During a round of trade talks in Beijing last weekend, the Chinese offered to make nearly $70 billion worth of purchases of U.S. manufactured goods, natural gas, oil, coal, soybeans and other agricultural products, people familiar with the discussions said. But that offer was conditional on the Trump administration’s not proceeding with tariffs on $50 billion worth of Chinese goods.
The Trump administration has not yet announced plans to suspend those tariffs, which the White House has said would go into effect shortly after June 15, and the administration’s trade advisers remain deeply divided over whether to proceed. Trump’s advisers have portrayed the tariffs as leverage to force China to open its markets and make other concessions, such as dropping demands that U.S. companies hand over valuable intellectual property in order to operate in China.

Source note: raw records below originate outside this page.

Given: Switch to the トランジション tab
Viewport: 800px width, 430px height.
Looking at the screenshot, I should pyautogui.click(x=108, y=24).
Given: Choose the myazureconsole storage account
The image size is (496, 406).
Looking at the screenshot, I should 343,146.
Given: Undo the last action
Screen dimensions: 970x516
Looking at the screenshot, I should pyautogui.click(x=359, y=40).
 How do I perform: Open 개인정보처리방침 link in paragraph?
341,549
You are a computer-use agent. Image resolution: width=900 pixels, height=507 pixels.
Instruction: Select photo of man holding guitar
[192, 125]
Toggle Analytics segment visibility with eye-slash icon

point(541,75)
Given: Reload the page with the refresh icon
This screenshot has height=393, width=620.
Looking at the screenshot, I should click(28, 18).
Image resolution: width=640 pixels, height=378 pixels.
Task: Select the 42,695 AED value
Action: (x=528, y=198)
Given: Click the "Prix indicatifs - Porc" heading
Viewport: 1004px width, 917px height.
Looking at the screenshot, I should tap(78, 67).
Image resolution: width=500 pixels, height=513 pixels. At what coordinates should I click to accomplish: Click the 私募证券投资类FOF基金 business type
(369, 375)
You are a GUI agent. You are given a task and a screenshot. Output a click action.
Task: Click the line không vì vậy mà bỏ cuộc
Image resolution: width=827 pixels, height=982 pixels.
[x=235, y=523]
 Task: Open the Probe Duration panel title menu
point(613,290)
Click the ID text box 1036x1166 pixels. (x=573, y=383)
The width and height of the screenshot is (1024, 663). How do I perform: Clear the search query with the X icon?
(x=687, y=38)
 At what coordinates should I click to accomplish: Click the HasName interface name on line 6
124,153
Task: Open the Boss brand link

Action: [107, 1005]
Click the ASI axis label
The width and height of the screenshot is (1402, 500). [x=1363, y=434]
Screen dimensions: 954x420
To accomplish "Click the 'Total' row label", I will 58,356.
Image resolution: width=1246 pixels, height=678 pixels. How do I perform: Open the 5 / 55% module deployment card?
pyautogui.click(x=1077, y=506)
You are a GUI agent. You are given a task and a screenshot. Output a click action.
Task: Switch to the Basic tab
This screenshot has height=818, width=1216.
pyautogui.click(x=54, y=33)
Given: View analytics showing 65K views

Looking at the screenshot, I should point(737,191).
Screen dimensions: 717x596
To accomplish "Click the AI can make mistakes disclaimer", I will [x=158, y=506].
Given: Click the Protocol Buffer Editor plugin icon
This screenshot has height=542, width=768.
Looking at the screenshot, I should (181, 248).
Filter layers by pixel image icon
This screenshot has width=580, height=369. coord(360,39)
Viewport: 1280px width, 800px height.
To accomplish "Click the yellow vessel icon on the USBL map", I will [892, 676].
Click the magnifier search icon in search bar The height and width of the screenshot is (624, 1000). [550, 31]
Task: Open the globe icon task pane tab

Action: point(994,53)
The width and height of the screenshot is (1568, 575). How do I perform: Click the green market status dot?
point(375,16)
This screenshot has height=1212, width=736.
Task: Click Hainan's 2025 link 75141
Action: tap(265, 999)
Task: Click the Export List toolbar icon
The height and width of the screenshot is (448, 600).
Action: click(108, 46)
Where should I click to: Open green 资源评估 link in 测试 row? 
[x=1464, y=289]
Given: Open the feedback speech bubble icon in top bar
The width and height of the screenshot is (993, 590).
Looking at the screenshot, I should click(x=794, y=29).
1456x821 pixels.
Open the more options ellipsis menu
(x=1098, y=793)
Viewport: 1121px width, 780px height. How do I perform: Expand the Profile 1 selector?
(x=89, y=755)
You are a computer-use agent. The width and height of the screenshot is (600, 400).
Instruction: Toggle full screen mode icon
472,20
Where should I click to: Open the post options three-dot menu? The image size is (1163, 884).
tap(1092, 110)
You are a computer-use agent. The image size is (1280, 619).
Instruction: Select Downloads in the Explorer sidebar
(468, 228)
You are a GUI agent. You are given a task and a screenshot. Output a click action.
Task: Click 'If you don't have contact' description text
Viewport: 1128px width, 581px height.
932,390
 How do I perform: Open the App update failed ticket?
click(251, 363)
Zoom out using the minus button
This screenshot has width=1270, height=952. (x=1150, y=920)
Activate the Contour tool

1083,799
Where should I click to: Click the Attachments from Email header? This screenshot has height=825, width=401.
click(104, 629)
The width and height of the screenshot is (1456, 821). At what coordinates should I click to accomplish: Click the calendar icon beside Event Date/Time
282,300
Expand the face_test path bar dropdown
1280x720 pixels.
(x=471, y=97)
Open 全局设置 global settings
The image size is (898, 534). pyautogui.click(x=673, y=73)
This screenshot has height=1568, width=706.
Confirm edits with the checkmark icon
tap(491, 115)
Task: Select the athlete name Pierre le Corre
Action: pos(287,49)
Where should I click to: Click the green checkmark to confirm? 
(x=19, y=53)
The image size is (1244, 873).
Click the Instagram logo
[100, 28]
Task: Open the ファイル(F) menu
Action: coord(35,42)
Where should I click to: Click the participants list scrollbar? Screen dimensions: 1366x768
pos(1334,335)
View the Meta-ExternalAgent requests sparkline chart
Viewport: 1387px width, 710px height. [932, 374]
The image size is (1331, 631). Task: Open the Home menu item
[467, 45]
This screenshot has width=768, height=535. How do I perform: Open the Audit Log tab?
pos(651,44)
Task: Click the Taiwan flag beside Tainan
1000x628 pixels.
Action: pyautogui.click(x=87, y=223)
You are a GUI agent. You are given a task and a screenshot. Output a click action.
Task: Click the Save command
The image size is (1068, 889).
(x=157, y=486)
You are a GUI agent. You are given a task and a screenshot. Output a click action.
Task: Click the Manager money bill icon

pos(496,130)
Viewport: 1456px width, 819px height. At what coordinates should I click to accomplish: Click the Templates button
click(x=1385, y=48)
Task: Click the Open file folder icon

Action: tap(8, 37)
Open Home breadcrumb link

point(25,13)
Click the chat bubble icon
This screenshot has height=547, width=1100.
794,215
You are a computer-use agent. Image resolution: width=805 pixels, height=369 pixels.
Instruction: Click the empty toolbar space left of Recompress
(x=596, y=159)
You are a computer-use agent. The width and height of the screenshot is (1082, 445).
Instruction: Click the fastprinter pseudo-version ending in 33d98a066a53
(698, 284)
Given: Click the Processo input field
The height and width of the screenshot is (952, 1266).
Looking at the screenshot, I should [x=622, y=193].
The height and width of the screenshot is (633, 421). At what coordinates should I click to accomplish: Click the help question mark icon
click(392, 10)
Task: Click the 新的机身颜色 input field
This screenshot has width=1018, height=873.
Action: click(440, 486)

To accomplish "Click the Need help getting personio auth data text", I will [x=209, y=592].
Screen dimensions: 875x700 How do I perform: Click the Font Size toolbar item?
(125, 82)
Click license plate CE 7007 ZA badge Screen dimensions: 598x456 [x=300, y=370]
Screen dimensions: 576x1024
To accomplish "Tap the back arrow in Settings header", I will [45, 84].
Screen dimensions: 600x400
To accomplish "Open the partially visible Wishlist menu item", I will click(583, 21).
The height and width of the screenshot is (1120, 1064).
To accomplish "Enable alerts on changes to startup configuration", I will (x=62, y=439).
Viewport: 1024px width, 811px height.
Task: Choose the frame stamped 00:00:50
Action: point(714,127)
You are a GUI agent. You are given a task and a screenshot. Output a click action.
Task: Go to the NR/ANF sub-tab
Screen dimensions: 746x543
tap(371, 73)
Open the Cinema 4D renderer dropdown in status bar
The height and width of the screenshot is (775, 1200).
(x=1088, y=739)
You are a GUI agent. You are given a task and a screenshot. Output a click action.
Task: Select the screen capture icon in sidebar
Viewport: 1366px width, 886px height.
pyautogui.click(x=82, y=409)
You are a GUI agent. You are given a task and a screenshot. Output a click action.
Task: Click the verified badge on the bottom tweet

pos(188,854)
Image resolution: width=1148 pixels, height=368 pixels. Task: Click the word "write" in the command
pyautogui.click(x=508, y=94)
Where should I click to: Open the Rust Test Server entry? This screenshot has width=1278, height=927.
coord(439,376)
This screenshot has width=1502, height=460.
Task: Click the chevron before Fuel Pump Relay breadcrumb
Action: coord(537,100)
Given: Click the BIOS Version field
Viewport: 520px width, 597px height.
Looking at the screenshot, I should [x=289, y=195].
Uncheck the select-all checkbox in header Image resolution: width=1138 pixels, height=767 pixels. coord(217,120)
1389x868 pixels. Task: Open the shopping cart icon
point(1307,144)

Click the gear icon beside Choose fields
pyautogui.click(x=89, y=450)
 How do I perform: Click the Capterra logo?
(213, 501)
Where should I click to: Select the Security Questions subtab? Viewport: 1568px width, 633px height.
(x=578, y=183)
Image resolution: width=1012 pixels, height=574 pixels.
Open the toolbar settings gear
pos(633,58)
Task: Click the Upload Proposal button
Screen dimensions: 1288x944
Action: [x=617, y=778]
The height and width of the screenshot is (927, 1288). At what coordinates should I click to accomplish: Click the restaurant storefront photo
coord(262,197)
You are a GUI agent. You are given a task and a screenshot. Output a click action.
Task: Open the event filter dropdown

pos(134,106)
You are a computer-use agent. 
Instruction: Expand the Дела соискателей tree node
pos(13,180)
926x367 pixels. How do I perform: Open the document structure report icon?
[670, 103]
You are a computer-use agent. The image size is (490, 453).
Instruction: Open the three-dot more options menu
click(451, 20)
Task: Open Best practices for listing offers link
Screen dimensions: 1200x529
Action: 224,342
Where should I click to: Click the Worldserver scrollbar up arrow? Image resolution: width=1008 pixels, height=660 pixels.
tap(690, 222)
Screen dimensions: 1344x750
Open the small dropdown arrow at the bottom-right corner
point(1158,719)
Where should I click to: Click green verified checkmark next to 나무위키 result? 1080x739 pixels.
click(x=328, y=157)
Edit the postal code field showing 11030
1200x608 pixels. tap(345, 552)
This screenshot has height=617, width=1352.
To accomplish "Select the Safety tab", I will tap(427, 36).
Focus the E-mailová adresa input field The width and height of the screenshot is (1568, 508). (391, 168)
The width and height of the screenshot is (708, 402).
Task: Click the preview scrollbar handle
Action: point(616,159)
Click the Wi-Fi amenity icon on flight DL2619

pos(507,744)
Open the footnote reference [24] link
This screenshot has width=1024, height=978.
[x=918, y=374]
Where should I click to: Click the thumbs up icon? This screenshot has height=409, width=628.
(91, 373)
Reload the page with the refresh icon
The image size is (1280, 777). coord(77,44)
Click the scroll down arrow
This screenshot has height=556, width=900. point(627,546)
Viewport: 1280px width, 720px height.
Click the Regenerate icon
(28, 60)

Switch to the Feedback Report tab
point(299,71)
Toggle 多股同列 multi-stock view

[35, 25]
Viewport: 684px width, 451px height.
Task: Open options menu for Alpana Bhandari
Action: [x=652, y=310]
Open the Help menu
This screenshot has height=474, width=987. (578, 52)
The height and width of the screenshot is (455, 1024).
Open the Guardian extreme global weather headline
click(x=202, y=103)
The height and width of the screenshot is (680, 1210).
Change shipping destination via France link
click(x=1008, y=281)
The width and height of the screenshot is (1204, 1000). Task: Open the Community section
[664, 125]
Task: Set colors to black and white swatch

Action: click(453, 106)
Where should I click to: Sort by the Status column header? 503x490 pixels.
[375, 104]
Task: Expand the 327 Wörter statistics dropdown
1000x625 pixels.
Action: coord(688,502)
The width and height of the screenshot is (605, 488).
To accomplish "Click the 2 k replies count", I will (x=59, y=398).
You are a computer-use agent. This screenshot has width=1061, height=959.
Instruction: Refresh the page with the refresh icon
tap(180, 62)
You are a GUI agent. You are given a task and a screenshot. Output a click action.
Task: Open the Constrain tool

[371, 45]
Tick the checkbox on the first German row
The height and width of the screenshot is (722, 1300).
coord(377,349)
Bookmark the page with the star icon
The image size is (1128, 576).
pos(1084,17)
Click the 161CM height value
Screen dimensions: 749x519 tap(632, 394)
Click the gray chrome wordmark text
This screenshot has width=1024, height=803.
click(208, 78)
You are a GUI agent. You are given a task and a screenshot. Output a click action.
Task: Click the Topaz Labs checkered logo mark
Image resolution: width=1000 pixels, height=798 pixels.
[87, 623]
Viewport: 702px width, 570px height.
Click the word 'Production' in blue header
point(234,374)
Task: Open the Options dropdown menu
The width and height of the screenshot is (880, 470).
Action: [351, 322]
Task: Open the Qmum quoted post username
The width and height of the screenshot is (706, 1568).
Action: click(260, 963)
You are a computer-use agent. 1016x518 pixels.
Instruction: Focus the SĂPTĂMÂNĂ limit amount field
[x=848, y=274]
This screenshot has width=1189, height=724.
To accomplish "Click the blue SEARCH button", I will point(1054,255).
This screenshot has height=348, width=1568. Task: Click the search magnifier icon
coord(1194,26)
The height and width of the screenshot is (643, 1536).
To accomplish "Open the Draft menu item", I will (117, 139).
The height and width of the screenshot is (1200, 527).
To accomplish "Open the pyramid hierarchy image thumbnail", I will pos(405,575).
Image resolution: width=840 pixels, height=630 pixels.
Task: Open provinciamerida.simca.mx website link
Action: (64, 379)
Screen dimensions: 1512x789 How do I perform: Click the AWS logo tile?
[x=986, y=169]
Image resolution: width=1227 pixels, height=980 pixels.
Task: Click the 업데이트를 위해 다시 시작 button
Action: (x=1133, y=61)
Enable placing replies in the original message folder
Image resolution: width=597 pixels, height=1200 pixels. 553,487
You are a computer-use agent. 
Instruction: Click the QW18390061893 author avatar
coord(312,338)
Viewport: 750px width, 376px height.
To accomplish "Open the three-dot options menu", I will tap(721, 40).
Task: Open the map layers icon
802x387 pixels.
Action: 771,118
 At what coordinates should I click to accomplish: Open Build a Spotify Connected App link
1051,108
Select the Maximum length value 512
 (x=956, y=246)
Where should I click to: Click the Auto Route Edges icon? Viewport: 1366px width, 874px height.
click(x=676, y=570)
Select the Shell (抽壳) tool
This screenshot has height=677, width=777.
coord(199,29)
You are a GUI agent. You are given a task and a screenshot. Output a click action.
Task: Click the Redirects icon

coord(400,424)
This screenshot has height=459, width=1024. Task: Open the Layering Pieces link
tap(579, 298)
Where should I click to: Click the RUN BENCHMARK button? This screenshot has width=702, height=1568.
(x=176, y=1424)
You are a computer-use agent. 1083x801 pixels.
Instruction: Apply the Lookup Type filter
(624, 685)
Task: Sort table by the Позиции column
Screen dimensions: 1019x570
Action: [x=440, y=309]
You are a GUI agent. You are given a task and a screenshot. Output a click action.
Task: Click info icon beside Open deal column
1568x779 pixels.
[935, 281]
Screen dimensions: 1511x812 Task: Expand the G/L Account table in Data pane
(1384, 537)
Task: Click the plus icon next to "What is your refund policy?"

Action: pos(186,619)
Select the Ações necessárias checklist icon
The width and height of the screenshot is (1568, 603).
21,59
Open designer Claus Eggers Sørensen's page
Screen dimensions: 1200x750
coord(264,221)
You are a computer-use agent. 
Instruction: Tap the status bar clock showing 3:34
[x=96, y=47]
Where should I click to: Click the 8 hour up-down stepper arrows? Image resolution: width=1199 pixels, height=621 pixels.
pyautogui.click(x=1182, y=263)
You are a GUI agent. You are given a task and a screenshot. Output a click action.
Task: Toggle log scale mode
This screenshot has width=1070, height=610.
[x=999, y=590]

A deal that lets ZTE back into business but does little to resolve those broader concerns would most likely be criticized by hard-liners within the administration, as well as many lawmakers, who agree that China needs to change its practices and view a promise by the Chinese to purchase more U.S. goods as a false victory.
Sen. John Kennedy, R-La., said he was undecided about how lawmakers should proceed now that the administration has struck a deal.
“I’m not a big ZTE fan; they cheat, they helped Iran and North Korea in violation of our sanctions, and they are a little too close for my taste with the Communist Party of China,” Kennedy said. “Call me very skeptical about the wisdom of what’s been done.” The Trump administration privately told lawmakers last month that it had reached a deal to keep the company alive. On Thursday, the administration went public with its decision.
“At about 6 a.m. this morning, we executed a definitive agreement with ZTE,” Ross said in an interview on CNBC’s “Squawk Box,” adding, “This is a pretty strict settlement.”
“We are literally embedding a compliance department of our choosing into the company to monitor it going forward. They will pay for those people,” Ross said. He went on to say that ZTE would pay a $1 billion fine, as well as $400 million in escrow to cover “any future violations.”
“We still retain the power to shut them down again,” Ross said.
Some in China have speculated that the ZTE penalties are an effort to gain leverage in other trade matters. But Washington-based experts and officials point to another issue: that the administration had not realized what a political problem it would be for Xi to have the state-owned technology firm, which employs tens of thousands of people in China, fail.
“You just don’t have people in the administration that would recognize how seriously the Chinese would take it,” Scissors said. “Ross did not know he was running into a Chinese buzz saw.”